Comment by machine_ghost
9 months ago
Kent Beck is just as bad as Uncle Bob! He drank his own proverbial Kool-Aid and went all in on the crazy XP programming fad he started (... which contains brilliance like requiring pair programming for every line of code written).
Look, both authors are very smart people who have great insights into development that we can all learn from ... but both also have the failing of being way too in love with their own ideas.
It blinds them to the flaws in those ideas, and makes it so when you read their work you have to be skeptical and evaluate each individual idea on their own.

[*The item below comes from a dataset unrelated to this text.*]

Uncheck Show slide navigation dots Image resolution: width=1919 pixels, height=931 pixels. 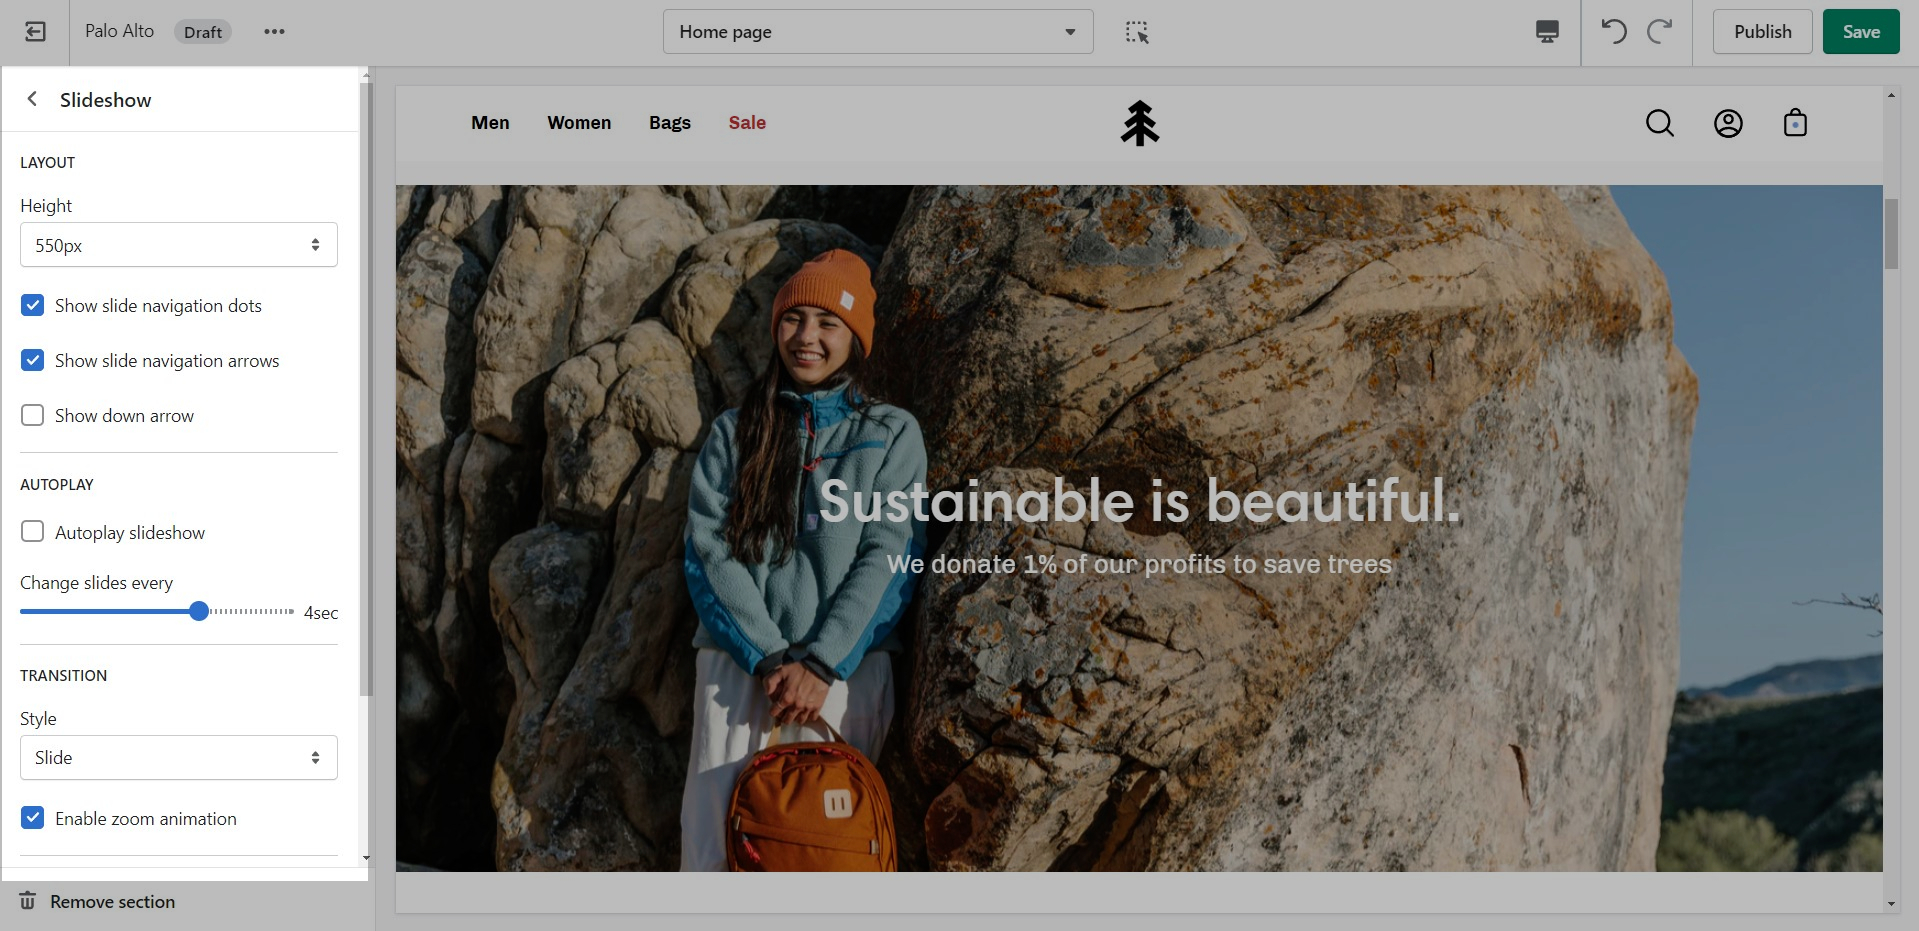click(33, 306)
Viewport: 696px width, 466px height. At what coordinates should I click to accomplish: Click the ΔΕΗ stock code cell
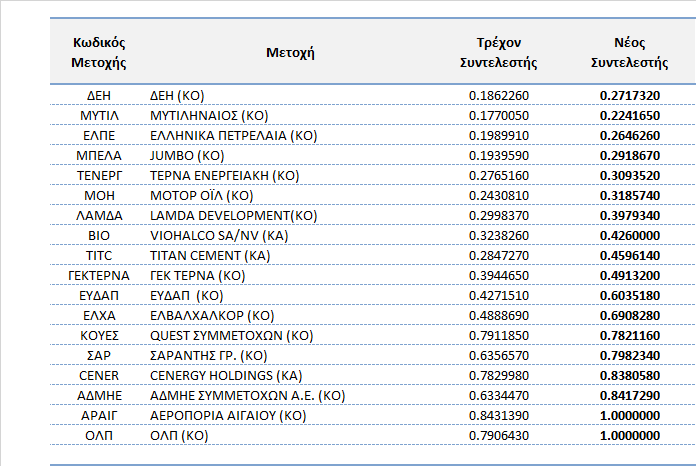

to come up with and advocate for paired programming before the concept existed _is_ pretty brilliant. And you also don't understand how much those practices improved software engineering, presumably because when you started programming they were already entrenched ideas, and so all you see are their shortcomings.
Those ideas do have flaws, and most of us are looking to improve how we right code. So if you aren't blind to those flaws, please, write a book or a blog or whatever on the best ways to write software so that we can all learn.
> which contains brilliance like requiring pair programming for every line of code written
Because it works. Have you tried it?
Force it on people, you'll see how much it works. Getting another pair of eyes on the code that you wrote is useful, but it's not free (effort, tolerance) and it's not for everyone. Just do proper code reviews. Middle ground.
Pair programming should never be forced, but when applied... Jeez, it's powerful!
IME code reviews are a bullshit half-measure that ends up as the worst of all worlds. It's tragic that so many companies settle on them as a compromise position.
> Getting another pair of eyes on the code that you wrote is useful, but it's not free (effort, tolerance) and it's not for everyone.
Yeah, but to be fair I would argue that in the limit, real code reviews end up looking a lot like pair programming, and you can avoid a bunch of back and forth by both people being present during development.
Obviously you still need code review (for regulatory reasons in a lot of cases), but the amount of times I've ended up on a Zoom talking through mine and others PRs makes me believe that pair programming would help here.